PharmDs shouldn't be PCPs in any situation, anyway. In a perfect world, at best, pharmacotherapy would become its own specialty and patients would come to pharmacists for medication management AFTER using a physician for proper diagnostic workups. That won't happen though. Physicians use medication refills to get the come back like a drug dealer selling crack giving away the first sample hit. They won't let that stuff go easy...

In an ideal future:
Physician diagnoses and finds out that patient has high cholesterol/BP/etc. and suggests pharmacotherapy --> Patient gets referred to pharmacotherapist --> Pharmacotherapist looks at patient's genome and finds out that drugs X,Y,Z in doses A,B,C taken at times P,Q,R should lead to optimal outcomes --> Patient undergoes pharmacotherapy for 4 months (gets the meds from InstyMeds) ---> Goes back to doctor and pharmacotherapist and sees that therapy is working well --> and they live happily ever after...

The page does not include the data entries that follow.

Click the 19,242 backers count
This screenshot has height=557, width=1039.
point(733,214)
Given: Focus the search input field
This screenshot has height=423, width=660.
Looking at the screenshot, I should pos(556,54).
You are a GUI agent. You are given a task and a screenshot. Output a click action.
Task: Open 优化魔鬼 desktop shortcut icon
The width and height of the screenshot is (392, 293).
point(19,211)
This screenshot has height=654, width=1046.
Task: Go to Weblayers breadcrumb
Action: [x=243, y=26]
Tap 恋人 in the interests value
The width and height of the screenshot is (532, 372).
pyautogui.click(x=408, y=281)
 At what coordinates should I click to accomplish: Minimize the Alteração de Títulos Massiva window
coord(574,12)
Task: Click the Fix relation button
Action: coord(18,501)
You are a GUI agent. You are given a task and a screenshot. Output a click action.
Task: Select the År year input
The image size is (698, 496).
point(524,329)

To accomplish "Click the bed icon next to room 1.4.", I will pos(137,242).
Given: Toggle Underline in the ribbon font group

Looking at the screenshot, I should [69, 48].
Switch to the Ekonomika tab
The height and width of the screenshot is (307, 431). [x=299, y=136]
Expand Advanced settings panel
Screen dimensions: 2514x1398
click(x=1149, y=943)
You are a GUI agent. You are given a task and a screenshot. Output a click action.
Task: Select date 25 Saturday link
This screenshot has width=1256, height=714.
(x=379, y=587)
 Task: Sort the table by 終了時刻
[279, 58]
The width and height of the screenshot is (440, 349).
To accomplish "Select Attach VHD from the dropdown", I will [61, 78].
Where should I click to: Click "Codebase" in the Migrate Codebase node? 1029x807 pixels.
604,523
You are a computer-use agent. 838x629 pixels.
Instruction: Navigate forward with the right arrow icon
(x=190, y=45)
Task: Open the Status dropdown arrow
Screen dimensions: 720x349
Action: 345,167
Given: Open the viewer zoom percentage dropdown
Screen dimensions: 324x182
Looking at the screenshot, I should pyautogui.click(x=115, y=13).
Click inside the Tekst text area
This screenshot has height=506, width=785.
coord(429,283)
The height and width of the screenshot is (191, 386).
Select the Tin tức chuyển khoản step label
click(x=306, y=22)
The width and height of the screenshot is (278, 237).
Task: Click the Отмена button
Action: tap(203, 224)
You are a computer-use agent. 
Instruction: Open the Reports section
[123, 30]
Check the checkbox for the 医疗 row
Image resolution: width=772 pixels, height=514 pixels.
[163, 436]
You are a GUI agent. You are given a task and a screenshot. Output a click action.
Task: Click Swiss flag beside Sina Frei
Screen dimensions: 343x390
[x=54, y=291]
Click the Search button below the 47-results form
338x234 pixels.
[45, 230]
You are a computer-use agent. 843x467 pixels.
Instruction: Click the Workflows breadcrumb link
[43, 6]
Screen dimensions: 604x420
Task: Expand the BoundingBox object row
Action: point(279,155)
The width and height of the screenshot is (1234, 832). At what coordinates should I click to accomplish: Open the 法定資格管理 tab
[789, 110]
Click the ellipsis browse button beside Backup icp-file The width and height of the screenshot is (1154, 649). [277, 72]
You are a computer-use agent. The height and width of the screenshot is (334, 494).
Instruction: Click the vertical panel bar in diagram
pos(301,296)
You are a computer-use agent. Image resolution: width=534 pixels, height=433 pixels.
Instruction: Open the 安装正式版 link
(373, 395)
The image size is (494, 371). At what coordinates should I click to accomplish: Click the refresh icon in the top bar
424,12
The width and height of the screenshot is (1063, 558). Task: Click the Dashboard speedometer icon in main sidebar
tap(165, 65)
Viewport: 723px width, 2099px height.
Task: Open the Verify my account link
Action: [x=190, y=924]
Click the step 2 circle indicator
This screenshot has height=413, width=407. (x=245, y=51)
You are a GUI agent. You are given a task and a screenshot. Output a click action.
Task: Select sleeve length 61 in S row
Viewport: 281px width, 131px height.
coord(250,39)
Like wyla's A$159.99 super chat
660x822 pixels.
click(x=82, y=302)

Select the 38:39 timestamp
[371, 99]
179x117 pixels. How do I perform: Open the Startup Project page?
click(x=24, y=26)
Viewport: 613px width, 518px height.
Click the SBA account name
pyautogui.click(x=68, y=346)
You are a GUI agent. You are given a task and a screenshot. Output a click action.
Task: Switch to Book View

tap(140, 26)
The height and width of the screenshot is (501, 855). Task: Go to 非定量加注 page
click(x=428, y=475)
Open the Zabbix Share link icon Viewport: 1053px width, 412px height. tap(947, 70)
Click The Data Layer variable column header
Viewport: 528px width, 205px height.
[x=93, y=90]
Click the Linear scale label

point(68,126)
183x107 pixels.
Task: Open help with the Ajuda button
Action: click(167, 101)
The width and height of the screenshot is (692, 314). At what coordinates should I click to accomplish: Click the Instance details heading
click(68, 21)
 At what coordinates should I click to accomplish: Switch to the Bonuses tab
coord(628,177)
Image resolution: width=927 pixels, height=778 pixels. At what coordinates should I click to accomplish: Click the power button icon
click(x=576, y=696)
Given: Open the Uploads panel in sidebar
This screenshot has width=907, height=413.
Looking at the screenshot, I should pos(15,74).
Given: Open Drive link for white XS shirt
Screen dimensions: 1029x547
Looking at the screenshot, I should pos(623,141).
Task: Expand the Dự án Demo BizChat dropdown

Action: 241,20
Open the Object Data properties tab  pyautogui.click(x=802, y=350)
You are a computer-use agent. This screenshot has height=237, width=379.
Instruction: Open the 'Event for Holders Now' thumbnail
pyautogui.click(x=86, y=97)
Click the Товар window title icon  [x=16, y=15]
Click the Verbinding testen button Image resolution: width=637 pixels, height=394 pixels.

Now if we could only do something to make sure that those pharmacotherapists are actual pharmacotherapists and not just mofos with sub 2.0 GPAs who graduated from an online pharmacy school that you only needed a pulse and a computer to get into.
Make the NAPLEX harder, bomb these diploma mills, raise standards, etc.
 
I won't argue that a lot of it is simple. Anyone can take blood pressure, use a glucometer, or look at a lipid panel. But what if we miss something. What if it is diabetes secondary to somatostatinoma, or even something like polycystic ovary syndrome that is causing insulin resistance? One could argue that the patient could be referred to a physician. One could argue that it might take a while for a physician to catch something like that. But I would hope that a physician would be better at figuring out something like that than a pharmacist would. Why should we take on the extra liability? We aren't going to get paid more for it. I'm content with knowing all the problems first and working off of that to improve patients' medication regimens. Your point is well taken, but not everything will be as simple as it seems. And I know the examples I used are probably ridiculous Gregory House ones but I'm just trying to get my point across.

I completely agree with you. I don't think pharmacists should be in charge of diagnosis.
BUT, I do think that pharmacists should be in charge of all the drug therapy needs of a patient.
Ideally: Accurate Diagnosis (MD) ---> Pharmacotherapy (PharmD)

MDs are trained to accurately diagnose and PharmDs (at least the good ones) are trained to know what the best drug therapy is.
 
Fantastic post.

It is a fantastic post but since graduating last year I have been working as a hospital pharmacist in a level 2 trauma center (500 beds) and have the pleasure of getting several calls a day from extremely confused mid-level practitioners (PA, ARNP, NP) that messed up an order or simply have no clue what they are prescribing. I am not picking on the PAs (i do believe they serve an important function) but it's a little insulting that they have prescribing power with just one year of post-grad courses and one year of rotations. I don't see why there shouldn't be a PharmD mid-level practioner in every state as well.

Anyhoo, I guess if I continue to record these frustrating phone calls as "interventions" I will have job security for a long time to come!
 
I had to do an essay on Pharmacists' prescriptive authority throughout the US for my clinical skills class. I came across this article (i think in AJHP) about a clinic hiring a pharmacist (BCPS, since NM law requires a prescribing pharmacist to be BCPS to prescribe). The pharmacist was able to get his own DEA number. The clinic saved over 20,000 bucks.

I will post a link to my essay soon. Wonder if it will be of anyone to anyone

Interesting. Can you please cite that reg? Thanks.